34, Just Starting, Advice?

Hey, I’m 34, just starting out here. (ok casually for 3 years, but serious now, hell I’m on T-Nation now) Looking to build endurance and upper body strength, Add some size (hit 200-210… currently 185 but carry a normal persons amount of FAT) I’m willing to put the time in the gym, but don’t want to waste it, so you experienced guys out there give me some advice, please.

  1. How often should I be working out? 4 days a week, 6 days?
  2. What supplements are actually worth my time? NO2, Whey, Tribulus, Animal pak (Why is it 11 pills to make one vitamin pak?)
  3. do I need to eat 6 times a day, or can 3 squares cover it?
  4. what should be my realistic goals? Bench 200# by next week, or 1 month? I can do 150# now for 8 reps…
  5. anything else? lifting program? etc??

thanks…

  1. As much as you want! 3-4 times a week is a sweet spot for a lot of people.

  2. Whey - easier than cooking a steak after your workout. Use it.

Creatine - Its cheap and it works. Use it.

Fish Oil - everyone here swears by this.

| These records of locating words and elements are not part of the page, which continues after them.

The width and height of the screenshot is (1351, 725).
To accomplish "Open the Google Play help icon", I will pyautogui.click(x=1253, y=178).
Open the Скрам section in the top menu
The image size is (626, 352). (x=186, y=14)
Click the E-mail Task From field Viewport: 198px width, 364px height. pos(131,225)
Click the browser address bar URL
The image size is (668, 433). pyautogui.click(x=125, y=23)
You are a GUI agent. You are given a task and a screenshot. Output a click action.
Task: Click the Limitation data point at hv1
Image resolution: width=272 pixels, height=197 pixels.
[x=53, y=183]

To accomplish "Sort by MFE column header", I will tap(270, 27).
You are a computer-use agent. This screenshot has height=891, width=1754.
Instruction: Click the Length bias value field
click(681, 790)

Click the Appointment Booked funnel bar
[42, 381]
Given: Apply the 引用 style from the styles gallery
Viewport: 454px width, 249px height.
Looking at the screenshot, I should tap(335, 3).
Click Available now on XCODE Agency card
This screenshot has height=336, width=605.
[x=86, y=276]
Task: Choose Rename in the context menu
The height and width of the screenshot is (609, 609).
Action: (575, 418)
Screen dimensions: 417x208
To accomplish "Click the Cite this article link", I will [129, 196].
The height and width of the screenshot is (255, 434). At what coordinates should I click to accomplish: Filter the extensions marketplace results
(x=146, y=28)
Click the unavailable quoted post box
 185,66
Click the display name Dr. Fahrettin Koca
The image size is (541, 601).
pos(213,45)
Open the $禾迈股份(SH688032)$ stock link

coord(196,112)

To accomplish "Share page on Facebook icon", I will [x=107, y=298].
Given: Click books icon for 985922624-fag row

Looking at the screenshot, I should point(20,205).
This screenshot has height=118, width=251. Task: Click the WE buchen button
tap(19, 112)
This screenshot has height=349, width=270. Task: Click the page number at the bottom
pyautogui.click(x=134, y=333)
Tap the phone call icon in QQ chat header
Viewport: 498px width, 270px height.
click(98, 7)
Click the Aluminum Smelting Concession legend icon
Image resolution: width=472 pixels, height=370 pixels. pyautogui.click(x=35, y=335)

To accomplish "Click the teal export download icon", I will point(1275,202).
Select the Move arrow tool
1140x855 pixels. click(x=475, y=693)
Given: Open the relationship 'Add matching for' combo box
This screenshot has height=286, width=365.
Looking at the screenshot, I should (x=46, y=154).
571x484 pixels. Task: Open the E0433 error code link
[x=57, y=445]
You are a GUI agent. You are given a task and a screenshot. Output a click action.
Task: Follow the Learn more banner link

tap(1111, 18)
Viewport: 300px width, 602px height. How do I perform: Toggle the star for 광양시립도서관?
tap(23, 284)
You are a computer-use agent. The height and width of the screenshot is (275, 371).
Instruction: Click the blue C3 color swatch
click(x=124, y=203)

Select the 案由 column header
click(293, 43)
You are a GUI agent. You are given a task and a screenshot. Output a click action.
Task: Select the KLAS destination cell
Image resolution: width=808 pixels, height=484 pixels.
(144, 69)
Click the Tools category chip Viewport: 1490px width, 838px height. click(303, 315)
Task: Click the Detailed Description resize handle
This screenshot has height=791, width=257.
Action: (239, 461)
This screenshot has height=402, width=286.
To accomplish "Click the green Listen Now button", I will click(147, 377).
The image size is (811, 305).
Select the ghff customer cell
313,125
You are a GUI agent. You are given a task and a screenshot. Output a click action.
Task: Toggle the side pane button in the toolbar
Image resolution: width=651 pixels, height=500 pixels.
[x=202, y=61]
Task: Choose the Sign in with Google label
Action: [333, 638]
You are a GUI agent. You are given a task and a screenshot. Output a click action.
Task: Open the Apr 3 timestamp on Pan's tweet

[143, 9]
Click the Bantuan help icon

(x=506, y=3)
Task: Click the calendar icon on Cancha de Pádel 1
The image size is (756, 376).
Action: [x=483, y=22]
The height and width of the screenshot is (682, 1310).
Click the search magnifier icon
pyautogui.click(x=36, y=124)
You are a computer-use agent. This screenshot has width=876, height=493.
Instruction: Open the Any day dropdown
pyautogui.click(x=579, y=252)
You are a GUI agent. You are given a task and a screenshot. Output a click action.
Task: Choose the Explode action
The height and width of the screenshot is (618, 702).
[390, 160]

I just eat fish personally but its worth a look if you can’t stomach canned fish everyday like I can (and I also eat flax, etc. to get a good amount of Omega-3).

Otherwise beginners really don’t need to supplement with anything more. (Get ready for people to call me a biatch)

  1. 6 times! Once you get into this habit you won’t look back. Trying to loose weight? Frequent feedings will speed up metabolism. Trying to gain weight? Frequent feedings will enable you to consume more calories. EAT FREQUENTLY!

  2. You can read about strenth standards here on T-Nation but a beginner level is bench 1.25 x BW, Squat 1.5 x BW, Deadlift 2 x BW. Aim for this.

  3. Perform Deadlifts, Squats and Bench. Then add whatever exercises you wish.

Most importantly - enjoy it!

Cheers!

Warm-Up sets are golden, skim through the beginner FAQs and threads because they’re extremely well written and very helpful to lead you to a already sizeable body of work, key articles and training posts.

Also use the search function as many issues have been brought-up and discussed many times.

6 times is pretty good, some that are more religious will eat every 3 hours on the dot, even setting an alarm to wake to eat.

150-> 200 in 7 days is possible but not for more then 1-2x reps, 1 set with a spotter.

Creatine and Fish Oil.

Buy the books

Starting Strength - shows how to do the lifts

Practical Programming - tells you everything you need to know about what makes your grow, what to do, what to eat, everything.

Read those two through then start asking questions.

Or, you can blunder around for a few years.

At 34 you should have started 20 years ago. Since you did not do that, don’t waste time now.

[quote]danielwtk wrote:
I can do 150# now for 8 reps…
[/quote]

Just curious. Is that avatar picture a picture of you? If so, I’m surprised at how big your arms are, considering you’re benching 150.

I’ve gotten up to 185 on the bench but wasn’t anywhere near as big. Could just be my body type or maybe I should be doing more direct arm work.

I’d give you some advice but I’m a rookie, too. :slight_smile:

Good luck,
Brien

Good advice on here already. My advice is don’t injure yourself. Easier said then done and I wish I could follow my own advice.

If something hurts, don’t do it. Don’t bite off more then you can chew.

Thanks for the advice guys. BTW, my avatar is generously enhanced thanks to photoshop… hopefully soon my arm will actually be that size.

So Whey, Creatine, and Fish oil are worth my money. Go easy so you don’t get hurt, but 3-4 times a week using the basic lifts will get good results.

and I should have started 20 years ago (I was a lazy punk drinking and smoking back then), but I can’t turn back the clock… so don’t waste time. keep up on going 3-4 times a week. And have fun.